Two primary objectives have been defined for D-IMPACT. The first of these is to identify the optimal subset of simple tests employed by GPs for the diagnosis of BPH and evaluate, in a multivariate manner, its diagnostic performance. This will be achieved by comparison with gold-standard diagnoses provided by urologists using the same tests plus the additional investigations.
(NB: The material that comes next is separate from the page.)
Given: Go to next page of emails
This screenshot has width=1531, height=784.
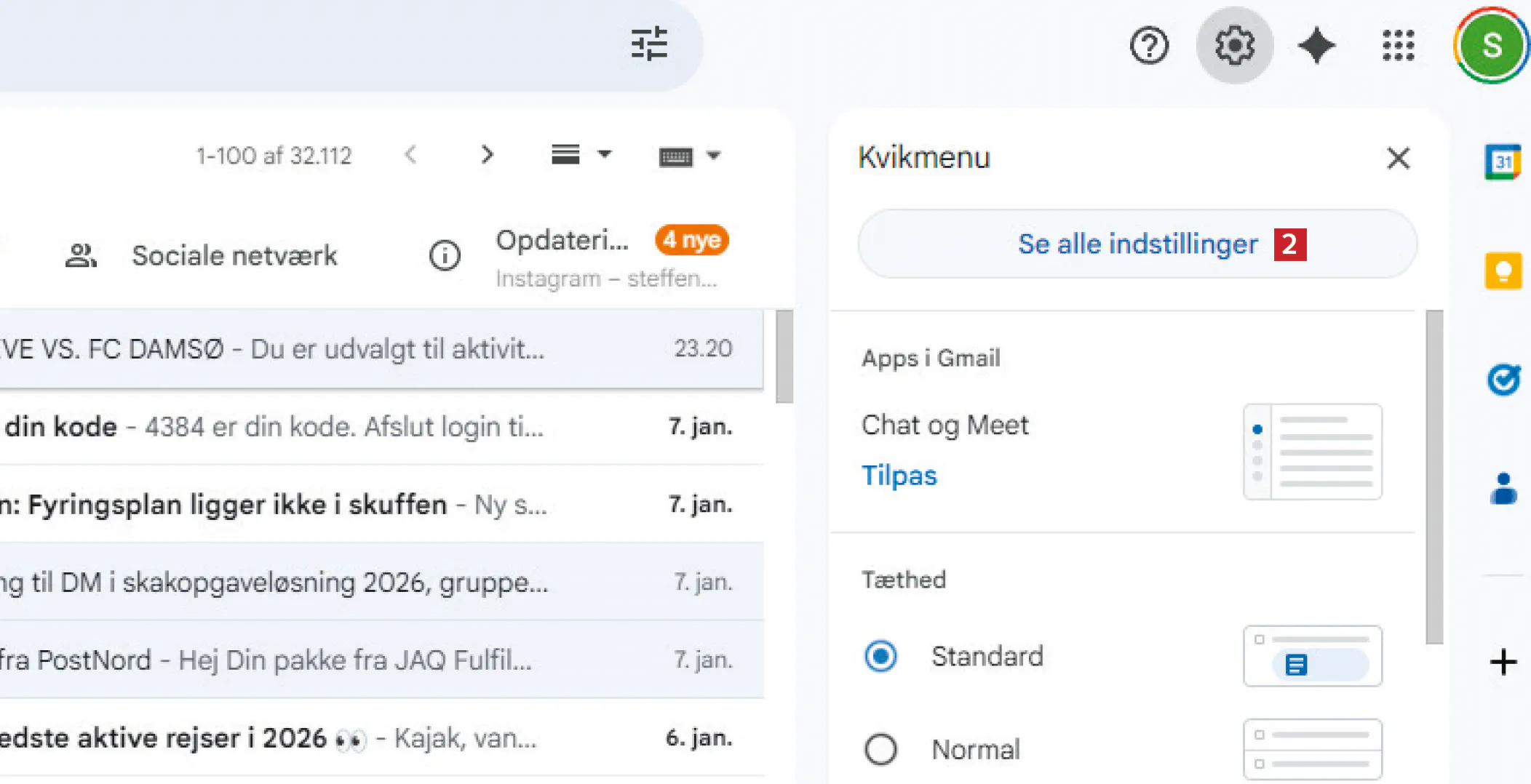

The second primary objective is to assess the prevalence of BPH in a population of men presenting to GPs and spontaneously reporting LUTS, based on the final diagnosis provided by urologists.

The following secondary study objectives have been defined: (i) to describe the sociodemographic and clinical characteristics of a population of men with suspected BPH attending primary care clinics; (ii) to compare the quality of life between patients with a confirmed and non-confirmed BPH diagnosis by the urologist; (iii) to compare the prevalence of risk factors for BPH progression (age, PSA > 1.5 ng/ml and symptoms assessed with the IPSS questionnaire) between patients with and without suspicion of BPH; and (iv) to describe, in an exploratory manner, differences between countries regarding the diagnostic performance of BPH tests and the prevalence of BPH.

An exploratory assessment will also be performed of the diagnostic performance of a simpler model comprising only those tests that are non-subjective and non-invasive, and quick and easy to perform in a GP's office as part of everyday clinical practice. This simpler model will therefore include age, PSA level, IPSS and urinalysis.

Sample size calculations for the second primary objective of the study, assessment of BPH prevalence in men presenting with LUTS, dictate that 760 patients should be recruited into the study. The per protocol population will be the primary population for analysis and will include all patients meeting the study eligibility criteria and undergoing gold-standard diagnosis by the participating urologists. The diagnostic performance of the individual tests performed by GPs will be expressed as the positive predictive value (PPV) and the negative predictive value (NPV); these values represent the proportion of patients with a positive and negative diagnosis, respectively, who are correctly diagnosed. Diagnostic performance will also be expressed as the test sensitivity and specificity, with sensitivity representing the proportion of patients with BPH (according to the gold-standard diagnosis) who test positive, and specificity representing the proportion of patients without BPH who test negative. Using a multivariate logistic regression model, the diagnostic contribution of each test (with the exception of DRE) will be independently established by means of its adjusted odds ratio; as DRE is a subjective evaluation and its interpretation is likely to be influenced by knowledge of other test results, its diagnostic contribution will not be independently established. Upon completion of the study, it will be possible to identify the most efficient combination of tests to maximise diagnosis of BPH in the primary care setting.